November 1994

SPEAKING OF SPORTS

by Barry Stagg>

November 1994

I am so disgusted with the sickening greed and stupidity of players and owners in hockey and baseball that this month I can find nothing that merits recording. Instead I am repeating last Fall's column about the plain uncomplicated virtues of Rob Butler and the mutual embrace between this young uncorrupted baseball player and his hometown folks from East York. Maybe it can be a tonic for the illness that plagues professional sports. Read on.

I rode the bus to the Rob Butler Day celebrations at the East York City Hall. On Friday, October 29 at 1:00 p.m. the Borough of East York in the heart of Metropolitan Toronto brought out its civic finest to honour its twenty-three year old celebrity.

Under cool, windy and overcast weather, with just a bit of sun, really a typical Newfoundland fall day, this young man just one bare generation removed from Conception Bay, stood shyly and even a bit unwillingly on the public stage and listened to praise from all sectors of the community.

This was not just another Blue Jay professional celebrity coming to pay respects to the local fans. This was twenty-three year old Rob Butler from Barrington Avenue on the Danforth coming home to see the autumn leaves blowing around on the playground where he learned his baseball and where he grew up to become, in every sense, an ordinary hero.

The seeming contradiction in this phrase is not really there. Rob Butler is an ordinary, modest and very down to earth young person. It is obvious that these traits were transferred directly from his parents and his large extended family. It is also a certainty that the international gathering place that the Borough of East York has become played a large part in the making of this young man. At the gathering on the commons, in front of the City Hall, were people from every corner of the earth. In ten square feet of crowd it would have been possible to find a representative from every continent of the world, all of whom have tramped the same paths and streets that the Butlers did in the necessary voyage from Butlerville, Conception Bay to work, prosperity and security in East York, Ontario.

:: Exercise set ::
A - Reproduce the Rob Butler column word for word from "SPEAKING OF SPORTS" to "year old celebrity.".
B - Pick up the Rob Butler column after its final sentence and keep writing it.

:: Record extracts ::
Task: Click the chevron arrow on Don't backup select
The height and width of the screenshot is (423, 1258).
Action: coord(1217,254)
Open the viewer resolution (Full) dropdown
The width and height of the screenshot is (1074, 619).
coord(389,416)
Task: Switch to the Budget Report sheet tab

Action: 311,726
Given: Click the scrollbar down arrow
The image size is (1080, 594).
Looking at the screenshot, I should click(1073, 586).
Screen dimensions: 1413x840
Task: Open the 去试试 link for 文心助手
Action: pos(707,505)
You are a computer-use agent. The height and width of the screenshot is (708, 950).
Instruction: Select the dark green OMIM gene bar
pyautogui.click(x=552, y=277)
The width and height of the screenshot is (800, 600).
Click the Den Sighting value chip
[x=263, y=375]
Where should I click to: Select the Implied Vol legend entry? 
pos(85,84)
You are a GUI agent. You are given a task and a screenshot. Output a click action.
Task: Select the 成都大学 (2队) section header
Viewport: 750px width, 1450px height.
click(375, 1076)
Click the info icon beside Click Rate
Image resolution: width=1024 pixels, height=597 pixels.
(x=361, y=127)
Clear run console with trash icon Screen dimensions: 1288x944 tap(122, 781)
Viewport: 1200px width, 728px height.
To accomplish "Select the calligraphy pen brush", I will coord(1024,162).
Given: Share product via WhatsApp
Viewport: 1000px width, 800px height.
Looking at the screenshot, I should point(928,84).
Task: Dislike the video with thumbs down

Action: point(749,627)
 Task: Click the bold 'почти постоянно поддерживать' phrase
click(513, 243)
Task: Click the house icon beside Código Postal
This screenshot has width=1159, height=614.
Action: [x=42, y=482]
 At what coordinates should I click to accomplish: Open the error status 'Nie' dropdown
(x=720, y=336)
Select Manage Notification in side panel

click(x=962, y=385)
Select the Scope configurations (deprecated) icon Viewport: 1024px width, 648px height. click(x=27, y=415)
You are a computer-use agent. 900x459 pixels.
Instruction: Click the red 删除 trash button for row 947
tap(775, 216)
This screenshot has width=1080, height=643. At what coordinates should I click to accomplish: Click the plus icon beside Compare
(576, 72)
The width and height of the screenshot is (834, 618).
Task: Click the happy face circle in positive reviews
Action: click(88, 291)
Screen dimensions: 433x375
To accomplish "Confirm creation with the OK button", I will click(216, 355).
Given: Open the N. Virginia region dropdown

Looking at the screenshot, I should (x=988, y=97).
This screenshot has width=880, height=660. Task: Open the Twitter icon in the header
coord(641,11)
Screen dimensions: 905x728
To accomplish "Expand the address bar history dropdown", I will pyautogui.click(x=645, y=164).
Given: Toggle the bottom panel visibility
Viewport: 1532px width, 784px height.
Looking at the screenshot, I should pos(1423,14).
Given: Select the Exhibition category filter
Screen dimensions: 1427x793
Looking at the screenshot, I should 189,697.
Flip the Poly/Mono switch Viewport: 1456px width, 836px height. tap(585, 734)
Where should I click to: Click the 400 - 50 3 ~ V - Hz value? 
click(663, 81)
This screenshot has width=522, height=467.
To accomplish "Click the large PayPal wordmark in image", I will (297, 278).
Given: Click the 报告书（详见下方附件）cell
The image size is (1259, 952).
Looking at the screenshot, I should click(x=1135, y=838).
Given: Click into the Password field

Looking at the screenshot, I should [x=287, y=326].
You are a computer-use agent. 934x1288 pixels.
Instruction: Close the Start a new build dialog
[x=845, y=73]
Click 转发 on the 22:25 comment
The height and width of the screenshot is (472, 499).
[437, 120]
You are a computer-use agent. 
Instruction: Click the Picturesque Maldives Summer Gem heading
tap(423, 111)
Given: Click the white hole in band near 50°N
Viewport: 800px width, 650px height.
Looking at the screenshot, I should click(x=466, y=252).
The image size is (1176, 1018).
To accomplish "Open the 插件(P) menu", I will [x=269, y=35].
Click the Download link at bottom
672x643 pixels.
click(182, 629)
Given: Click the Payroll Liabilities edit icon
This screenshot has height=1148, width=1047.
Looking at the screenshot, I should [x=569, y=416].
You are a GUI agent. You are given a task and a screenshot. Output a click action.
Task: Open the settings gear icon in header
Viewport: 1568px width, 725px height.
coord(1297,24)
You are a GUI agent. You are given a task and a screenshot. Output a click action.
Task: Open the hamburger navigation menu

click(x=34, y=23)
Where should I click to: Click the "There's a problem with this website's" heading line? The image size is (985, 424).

:: Set of answers ::
A -
SPEAKING OF SPORTS

by Barry Stagg>

November 1994

I am so disgusted with the sickening greed and stupidity of players and owners in hockey and baseball that this month I can find nothing that merits recording. Instead I am repeating last Fall's column about the plain uncomplicated virtues of Rob Butler and the mutual embrace between this young uncorrupted baseball player and his hometown folks from East York. Maybe it can be a tonic for the illness that plagues professional sports. Read on.

I rode the bus to the Rob Butler Day celebrations at the East York City Hall. On Friday, October 29 at 1:00 p.m. the Borough of East York in the heart of Metropolitan Toronto brought out its civic finest to honour its twenty-three year old celebrity.

B -
Rob Butler is a product of the movement of people from places where prospects are few to central points where work is available. His parents were part of that movement and Rob and his brother, Richard are marvellous productions of that process.

These celebrations on a windy East York day were a real civic event. Rob Butler as the object of the affection of the people is an in-product of a whole wave of movement to the cities that took place in the decades after World War II. In Conception Bay Rob Butler could never exist as a major leaguer. It is only here on East York soil on the shores of Lake Ontario that in the true Newfoundland scheme of things he can be a real Newfoundlander as well as being a true East Yorker. Newfoundlanders do not leave their homeland behind. Instead, Newfoundlanders in the times worn way of the British seamen and fishermen that came before them, bring their memories, their culture and their homeland with them when they shift.

Young Rob Butler was born on April 7, 1970 at Toronto East General Hospital on Coxwell Avenue in East York. His proud parents were young, hard-working people who had made their home a few short blocks down Coxwell and to the East along the Danforth. Rob grew up and went to the local East York schools. On Rob Butler Day, his school principals were unanimous in describing Rob as a truly "downhome person" and as a fine athlete with character to match.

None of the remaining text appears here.